70'li yılların başları... Çorum'da milli eğitim müdür yardımcısıydım. Görevli olarak Alaca ilçesine gittim. İlçenin Kaymakamı Yener Ünlüer'di. Yener Ünlüer, zayıf, çelimsiz, çok genç bir kaymakamdı. Ama çok büyük bir yüreği vardı. Alaca Kaymakamlık binasının önüne Atatürk büstü koydurmayı düşünmüş. Kaymakamlığın önü açık bir meydandır. Çaprazında da bir cami vardır. Cami kaymakamlığa 300-400 metre uzaklıktadır. O zamanlar Alaca Belediye Başkanı da Yasin Hatipoğlu'dur. O günlerde Alaca'da Yasin Hatipoğlu'nun da adının karıştığı Alevi-Sünni sürtüşmesine yönelik bazı gelişmeler de vardı.

Kaymakamlığın önüne Atatürk büstü konulmasına karşı duran gruplar varmış. Büstün yapımı için işçilerin çalıştığı bir esnada bazı yozlar bu çalışanlara saldırıya geçmişler. Kaymakam silahını çekerek saldırganlara karşı koymuş. Daha sonra polisler devreye girmiş, olay nispeten önlenmiş.

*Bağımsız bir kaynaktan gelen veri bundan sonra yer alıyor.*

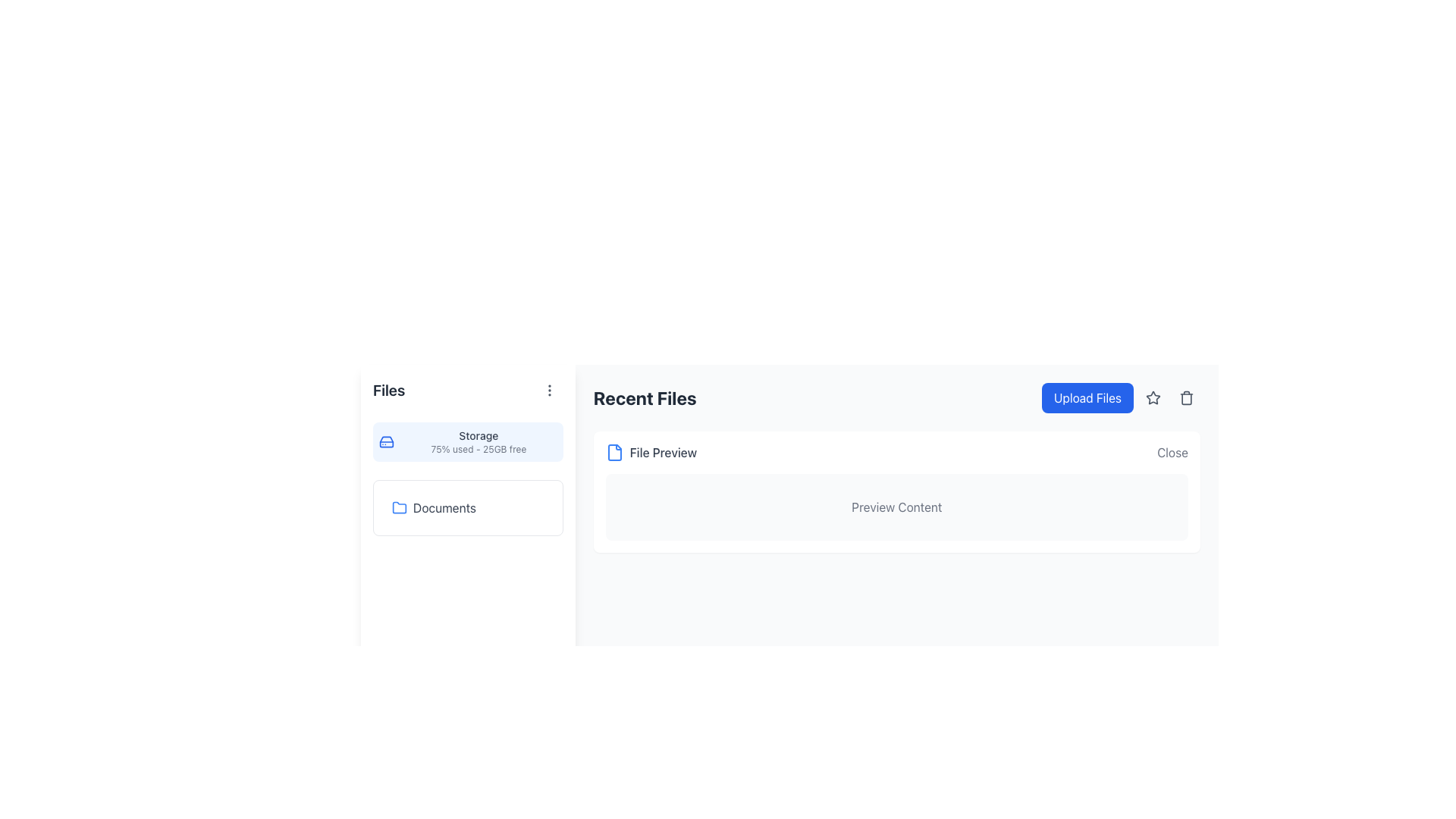  What do you see at coordinates (1121, 397) in the screenshot?
I see `the blue button labeled 'Upload Files'` at bounding box center [1121, 397].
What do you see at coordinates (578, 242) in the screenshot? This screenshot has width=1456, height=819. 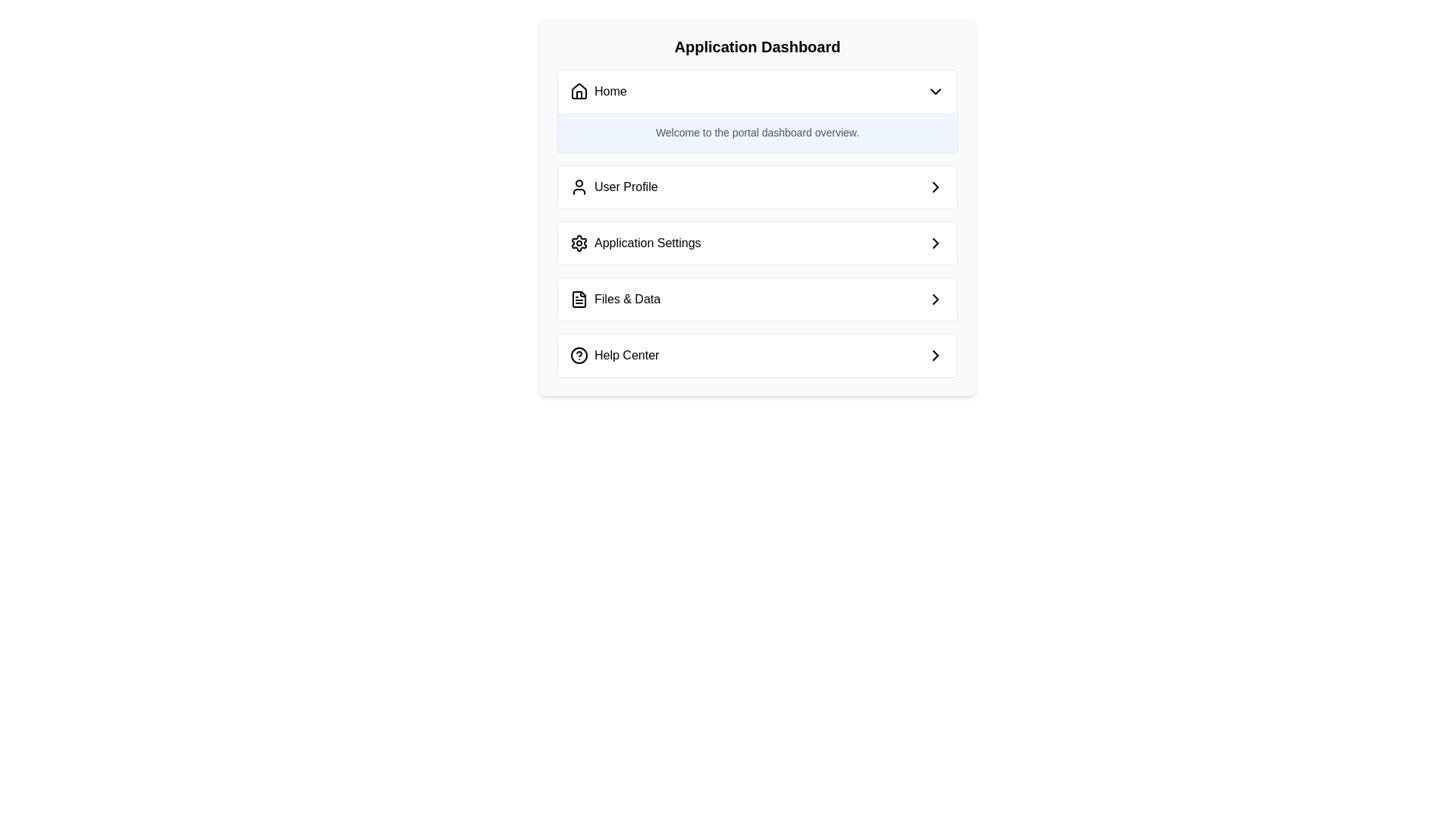 I see `the cogwheel icon in the 'Application Settings' row of the dashboard interface` at bounding box center [578, 242].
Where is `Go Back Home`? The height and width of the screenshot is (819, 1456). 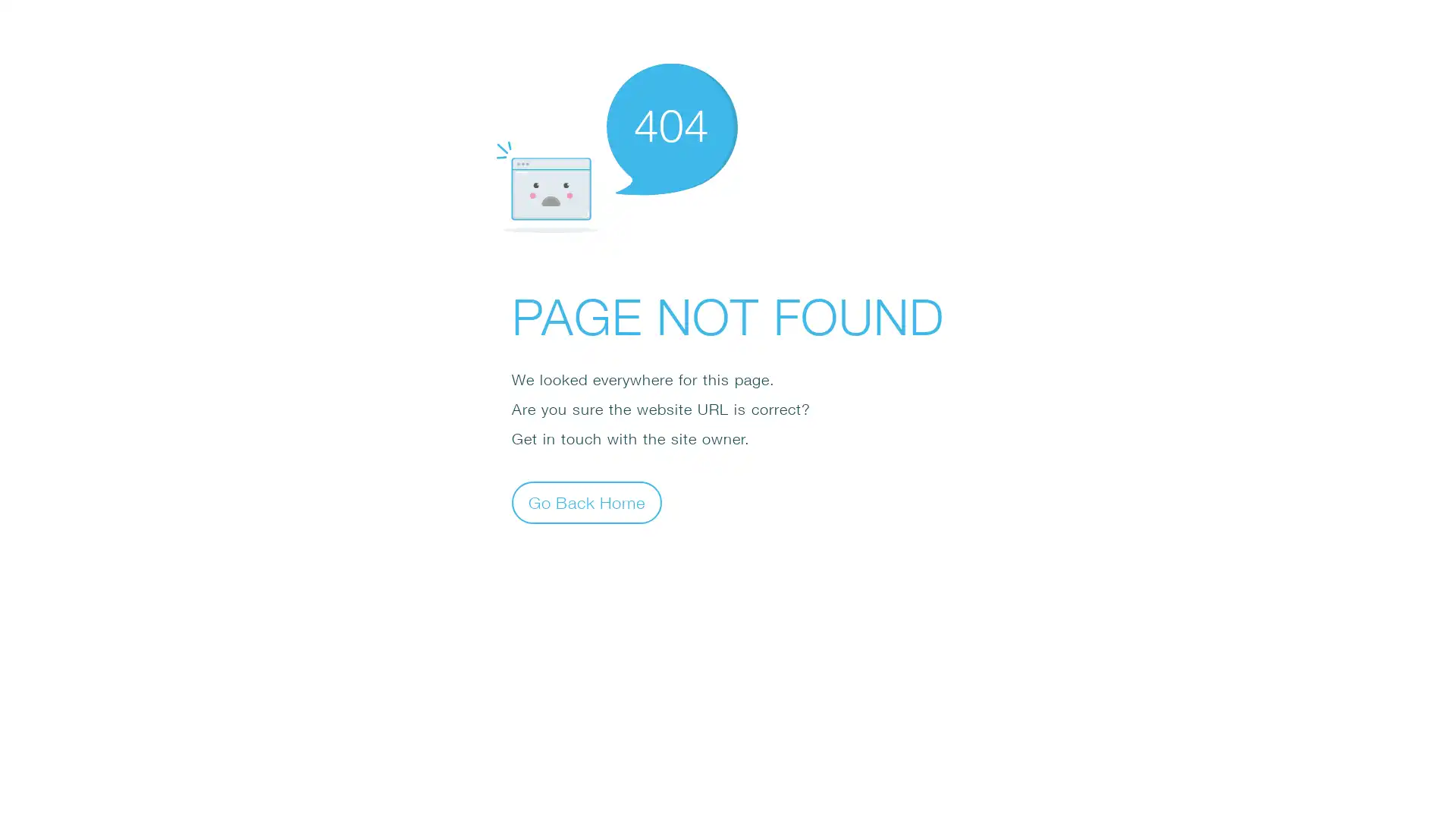 Go Back Home is located at coordinates (585, 503).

Bir soruşturma nedeniyle benim kaymakamla görüşmem gerekiyordu. Odasına girdim. Kısa bir görüşme yaptık. Bana oturmamı ve biraz beklememi söyledi. Babası Ertuğrul Ünlüer Samsun Valisi idi. Babası ile görüşeceğini belirtti. Ben oturdum. Kaymakam Bey telefon açtı babasıyla görüşüyor. Babasına olayı anlattı. Ne yapması gerektiğini sordu. Baba Vali Ertuğrul Ünlüer (ben telefondan seslerini duyuyorum) oğlu kaymakama aynen şöyle söyledi; "Başlamışsın bitir. Ben cenazeni almaya gelirim." Ve telefonu kapattı.

Yener Ünlüer büstün kaymakamlık önüne konuşlandırılmasını tamamladı. Çorum'daki resmi kuruluşların da katılımıyla büyük bir törenle büstün açılışını yapmıştık.

İşte bir kaymakam ve babası bir vali. Bunlar cumhuriyetin kaymakamı ve cumhuriyetin valileri idi.

Hiç kuşkunuz olmasın. Cumhuriyetin bu anlayışta olan kaymakam ve valileri hala vardır.

Cumhuriyet sahipsiz değildir. Günü gelir üfler vatanımın boruları. Bugüne kadar birçok yönleriyle gagalamalar ve yıpratmalar olmasına karşın ayakta olduğuna göre Cumhuriyet ilelebet payidar kalacaktır. Çünkü Cumhuriyet ilim, irfan ve demokrasi yönetimidir.